Herr Majewski, im Dezember ist ein Hausbesitzer in Rastatt wegen einer Räumungsklage erschossen worden, am Mittwoch tötete ein 53-Jähriger vier Menschen und sich selbst, darunter einen Gerichtsvollzieher. Wie oft erfahren Gerichtsvollzieher Aggressionen und Anfeindungen?
Zunächst muss man sagen, dass diese beiden Fälle eine absolute Ausnahme darstellen. Aber auch wenn solche extremen Fälle äußerst selten sind, kann es bei Zwangsvollstreckungen grundsätzlich zu schwierigen Situationen kommen. Die Maßnahme ist nun einmal die ultima ratio und greift stark ins persönliche Leben der Schuldner ein. Da spielen Emotionen mit, die die Gewaltbereitschaft deutlich erhöhen können. Deshalb birgt der Beruf grundsätzlich ein Gefährdungspotential - und da bleibt immer ein gewisses Restrisiko.
Haben Fälle von Gewaltbereitschaft zugenommen?
In den letzten 10 bis 15 Jahren lässt sich zwar keine konkrete Tendenz erkennen, dass Gerichtsvollzieher mit mehr Gewalt konfrontiert werden. Die Hemmschwelle für Anfeindungen ist aber sicherlich gesunken, man hat heute weniger Respekt vor Amtspersonen.
Ist der Beruf schwieriger geworden?
Ja, die Anforderungen sind höher als noch vor 20 Jahren. Zum einen haben es die Beamten heute mit vielen verschiedenen Nationalitäten und damit auch Sprachen zu tun, zum anderen arbeiten sie oft auch in sozialen Brennpunkten.
Müssten Sie dann nicht anders ausgebildet werden?
Sie werden zum Beispiel psychologisch geschult, man hat durchaus auf die veränderte Situation reagiert in den letzten Jahren.
Wie sieht es mit Polizeischutz aus - wäre eine prinzipielle Begleitung wünschenswert?
Nein. Das wäre nicht nur eine Überreaktion, sondern auch technisch und personell überhaupt nicht umsetzbar. Grundsätzlich steht den Gerichtsvollziehern immer frei, polizeiliche Begleitung hinzuzuziehen, wenn der Verdacht einer Gefahr begründet ist. In schwierigen Fällen wird deshalb immer die Polizei dabei sein. Bloß sollte man auch bedenken, dass der Anblick einer Polizeiuniform in solchen Situationen die Gewaltbereitschaft sogar noch erhöhen kann.
Wäre statt einer dauerhaften Polizeibegleitung auch eine Bewaffnung denkbar?
Eine dauerhafte und zwingend angeordnete Bewaffnung im Sinne des ständigen Tragens einer Waffe ist wohl nicht möglich und wäre überzogen.
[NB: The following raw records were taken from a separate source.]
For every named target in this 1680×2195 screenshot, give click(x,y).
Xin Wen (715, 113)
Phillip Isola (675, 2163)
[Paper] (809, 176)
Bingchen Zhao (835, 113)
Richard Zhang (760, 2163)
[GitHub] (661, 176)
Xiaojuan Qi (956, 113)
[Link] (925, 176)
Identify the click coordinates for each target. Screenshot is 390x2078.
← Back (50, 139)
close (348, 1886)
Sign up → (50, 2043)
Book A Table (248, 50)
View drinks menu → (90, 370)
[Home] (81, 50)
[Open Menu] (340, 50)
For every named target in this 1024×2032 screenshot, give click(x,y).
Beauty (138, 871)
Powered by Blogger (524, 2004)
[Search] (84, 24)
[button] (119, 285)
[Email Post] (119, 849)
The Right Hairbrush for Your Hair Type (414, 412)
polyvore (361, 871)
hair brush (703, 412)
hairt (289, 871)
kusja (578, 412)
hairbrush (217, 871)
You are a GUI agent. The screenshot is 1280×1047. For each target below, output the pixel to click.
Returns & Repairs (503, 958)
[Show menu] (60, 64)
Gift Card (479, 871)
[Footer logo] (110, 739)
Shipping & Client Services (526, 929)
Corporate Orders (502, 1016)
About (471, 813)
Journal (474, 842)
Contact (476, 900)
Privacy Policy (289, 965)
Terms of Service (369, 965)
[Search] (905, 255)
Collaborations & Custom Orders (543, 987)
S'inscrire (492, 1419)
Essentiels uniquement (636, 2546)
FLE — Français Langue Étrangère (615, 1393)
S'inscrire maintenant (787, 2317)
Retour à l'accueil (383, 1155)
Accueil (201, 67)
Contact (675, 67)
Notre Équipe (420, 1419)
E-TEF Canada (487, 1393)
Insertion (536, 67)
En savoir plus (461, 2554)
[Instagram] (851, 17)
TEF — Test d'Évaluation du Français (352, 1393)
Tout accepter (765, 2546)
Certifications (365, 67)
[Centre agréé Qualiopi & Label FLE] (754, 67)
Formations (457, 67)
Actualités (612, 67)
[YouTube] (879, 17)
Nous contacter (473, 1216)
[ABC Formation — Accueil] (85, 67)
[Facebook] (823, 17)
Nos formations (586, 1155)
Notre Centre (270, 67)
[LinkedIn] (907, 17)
Aber jeder Kollege, der sich gefährdet fühlt, sollte in begründeten Fällen eine Berechtigung zum dienstlichen Führen einer Waffe erhalten. Zudem sollte generell das polizeiliche Pfefferspray genehmigt werden.
Haben Sie von Kollegen gehört, die schon lange Angst vor solchen Terminen haben?
Ja, natürlich haben viele Kollegen gerade nach solchen Ereignissen ein mulmiges Gefühl oder spüren eine gewisse Verunsicherung. Aber letztendlich ist sich jeder des Restrisikos dieser Tätigkeit bewusst - sonst könnte man den Beruf gar nicht ausüben.